La rivelazione aveva colto di sorpresa anche me. Il pazzo saltato sul palco era Jaco Pastorius.
Le sue condizioni erano talmente pessime che neppure io (che pure sono un suo grande fan) avevo avuto la prontezza di riconoscerlo.
Chi su quel palco conosceva meglio di tutti nome e cognome di chi gli aveva preso il braccio, era sicuramente Alphonso Johnson. Jaco, una decina di anni fa, aveva preso il suo posto come bassista del supergruppo fusion dei Weather Report, dando inizio alla sua breve quanto folgorante carriera.
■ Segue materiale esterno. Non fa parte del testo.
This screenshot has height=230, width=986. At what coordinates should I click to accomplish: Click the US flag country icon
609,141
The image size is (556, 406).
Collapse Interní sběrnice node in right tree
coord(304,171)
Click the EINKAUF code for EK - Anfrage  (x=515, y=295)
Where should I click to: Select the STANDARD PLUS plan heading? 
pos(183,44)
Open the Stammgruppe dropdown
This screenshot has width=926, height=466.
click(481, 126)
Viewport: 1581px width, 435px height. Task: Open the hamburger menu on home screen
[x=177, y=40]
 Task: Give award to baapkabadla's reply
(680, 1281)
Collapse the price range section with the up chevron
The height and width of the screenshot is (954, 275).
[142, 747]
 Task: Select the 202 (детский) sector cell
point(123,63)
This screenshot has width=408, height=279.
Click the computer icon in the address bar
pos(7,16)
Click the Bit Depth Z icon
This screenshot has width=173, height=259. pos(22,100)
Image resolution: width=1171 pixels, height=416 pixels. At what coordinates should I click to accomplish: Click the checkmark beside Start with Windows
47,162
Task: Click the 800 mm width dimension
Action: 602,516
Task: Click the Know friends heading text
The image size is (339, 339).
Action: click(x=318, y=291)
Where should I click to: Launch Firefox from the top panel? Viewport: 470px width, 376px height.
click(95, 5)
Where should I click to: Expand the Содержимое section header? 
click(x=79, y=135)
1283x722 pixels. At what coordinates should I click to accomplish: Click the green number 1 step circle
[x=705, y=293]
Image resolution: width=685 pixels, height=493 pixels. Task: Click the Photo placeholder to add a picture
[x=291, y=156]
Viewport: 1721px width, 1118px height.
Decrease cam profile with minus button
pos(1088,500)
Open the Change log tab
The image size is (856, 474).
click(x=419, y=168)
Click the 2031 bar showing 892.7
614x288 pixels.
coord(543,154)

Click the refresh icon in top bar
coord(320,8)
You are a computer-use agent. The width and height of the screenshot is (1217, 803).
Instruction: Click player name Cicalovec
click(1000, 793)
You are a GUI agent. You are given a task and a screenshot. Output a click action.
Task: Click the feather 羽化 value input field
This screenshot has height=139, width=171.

E cari amici, per farvi capire di chi stiamo parlando, vi basti sapere che se c’è una persona a cui il basso elettrico deve la sua evoluzione da mero strumento di accompagnamento a possibile centro della composizione, strumento solista e protagonista di primo piano all’interno di formazioni non solo jazz, ma funky, r&b, soul e addirittura pop e rock, quella persona è “Jaco”(e sia chiaro, si dice Giaco, non Iaco!).
Ma dunque, cosa è successo a Jaco lungo questi dieci anni? Come è possibile che sia passato dai più grandi palchi del mondo, dai grandi consensi, dai riconoscimenti internazionali, alla strada, all’elemosina e al quasi vagabondaggio?
Qualcuno in sala già parla del suo alcolismo, della sua dipendenza dalle droghe. Tutto vero, certo. Eppure le risposte più complete affondano le loro radici nella complessa personalità di Pastorius, bambino prodigio, figlio di un padre musicista e alcolista, genio bruciatappe del basso e in generale della musica, che ha sempre considerato se stesso (dimostrandolo sempre con le prove dei fatti) come il migliore del mondo. Jaco è buono, sano, sportivo. Ma è anche un giovane ragazzo affetto da una devastante sindrome bipolare. Poi sono arrivate le dipendenze. Non tutti qui lo sanno, ma Jaco è profondamente malato e, come tutte le stelle che brillano al doppio dell’intensità delle altre, sta bruciando nella metà del tempo.
Neppure la chiacchierata con Santana a fine concerto aveva calmato il genio: la vita, la morte, la spiritualità, la religione e argomenti che solo anime profonde e gentili come quella di Carlos e Jaco possono affrontare.
Jaco voleva un altro bicchiere, l’ultimo. Poi lo scontro col buttafuori.
Mi vengono le lacrime ad incrociare lo sguardo di Luc Havan. Gli altri ragazzi che hanno assistito alla scena sono convinti che sarà assicurato alla giustizia. “Finirà in galera”, dicono, “È impossibile ridurre un uomo così e farla franca”. In effetti le fratture craniche multiple e un occhio completamente fuori dall’orbita mal si conciliano con la descrizione dei fatti riportata dal buttafuori, che continua a parlare di una caduta accidentale del bassista.
Chiedo perdono per la tristezza di questo racconto, ma i fatti resteranno solo due: Jaco, dopo nove giorni di coma, morirà senza riuscire a compiere 36 anni. Havan, al tempo in cui scrivo, fa l’agente immobiliare a Palm Beach. Per quella notte di violenza brutale, “pagò” quattro inutili mesi di carcere e una cauzione da 50.000 dollari.
Non sempre viaggiare nel tempo è cosa piacevole, se non coi ricordi.
Eccone uno, del più grande di sempre. Jaco Pastorius.